Every line of the entries below from the one containing "Viewport: 850px width, 931px height." to the one containing "Hide the Love", both ends included, must be written out exactly. No other line belongs in the answer.

▶ _Study material_:
╔══

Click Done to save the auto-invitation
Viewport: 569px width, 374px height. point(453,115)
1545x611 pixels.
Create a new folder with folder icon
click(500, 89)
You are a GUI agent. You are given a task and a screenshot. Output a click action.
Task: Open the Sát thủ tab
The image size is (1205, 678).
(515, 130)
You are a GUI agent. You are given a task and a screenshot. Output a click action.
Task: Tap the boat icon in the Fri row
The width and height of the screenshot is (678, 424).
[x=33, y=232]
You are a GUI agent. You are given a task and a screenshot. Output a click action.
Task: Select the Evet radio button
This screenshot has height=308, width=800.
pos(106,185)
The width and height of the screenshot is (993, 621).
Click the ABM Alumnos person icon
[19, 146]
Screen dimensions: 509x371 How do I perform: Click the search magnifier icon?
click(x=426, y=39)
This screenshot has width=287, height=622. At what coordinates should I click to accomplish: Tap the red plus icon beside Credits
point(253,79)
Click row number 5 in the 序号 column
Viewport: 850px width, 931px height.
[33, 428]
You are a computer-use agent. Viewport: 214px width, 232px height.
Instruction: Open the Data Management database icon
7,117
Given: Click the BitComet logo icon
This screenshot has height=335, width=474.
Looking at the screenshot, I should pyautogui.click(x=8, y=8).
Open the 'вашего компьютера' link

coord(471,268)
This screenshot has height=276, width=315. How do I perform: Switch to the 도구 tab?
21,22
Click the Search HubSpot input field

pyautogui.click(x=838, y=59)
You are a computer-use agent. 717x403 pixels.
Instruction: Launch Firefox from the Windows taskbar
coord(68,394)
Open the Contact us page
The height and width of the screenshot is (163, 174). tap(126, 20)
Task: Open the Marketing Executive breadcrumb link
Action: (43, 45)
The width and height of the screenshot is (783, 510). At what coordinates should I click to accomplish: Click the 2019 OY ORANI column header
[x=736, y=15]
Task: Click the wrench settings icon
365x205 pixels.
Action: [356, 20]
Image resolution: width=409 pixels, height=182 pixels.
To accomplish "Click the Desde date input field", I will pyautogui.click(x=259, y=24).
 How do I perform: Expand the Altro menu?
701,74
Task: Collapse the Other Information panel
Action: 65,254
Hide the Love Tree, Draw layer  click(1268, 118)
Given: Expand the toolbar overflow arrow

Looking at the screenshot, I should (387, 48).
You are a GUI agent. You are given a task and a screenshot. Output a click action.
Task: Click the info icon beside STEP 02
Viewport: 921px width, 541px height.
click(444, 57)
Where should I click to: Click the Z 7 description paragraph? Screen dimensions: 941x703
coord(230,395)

╚══

▶ _Written response_:
Viewport: 850px width, 931px height.
[33, 428]
You are a computer-use agent. Viewport: 214px width, 232px height.
Instruction: Open the Data Management database icon
7,117
Given: Click the BitComet logo icon
This screenshot has height=335, width=474.
Looking at the screenshot, I should pyautogui.click(x=8, y=8).
Open the 'вашего компьютера' link

coord(471,268)
This screenshot has height=276, width=315. How do I perform: Switch to the 도구 tab?
21,22
Click the Search HubSpot input field

pyautogui.click(x=838, y=59)
You are a computer-use agent. 717x403 pixels.
Instruction: Launch Firefox from the Windows taskbar
coord(68,394)
Open the Contact us page
The height and width of the screenshot is (163, 174). tap(126, 20)
Task: Open the Marketing Executive breadcrumb link
Action: (43, 45)
The width and height of the screenshot is (783, 510). At what coordinates should I click to accomplish: Click the 2019 OY ORANI column header
[x=736, y=15]
Task: Click the wrench settings icon
365x205 pixels.
Action: [356, 20]
Image resolution: width=409 pixels, height=182 pixels.
To accomplish "Click the Desde date input field", I will pyautogui.click(x=259, y=24).
 How do I perform: Expand the Altro menu?
701,74
Task: Collapse the Other Information panel
Action: 65,254
Hide the Love Tree, Draw layer  click(1268, 118)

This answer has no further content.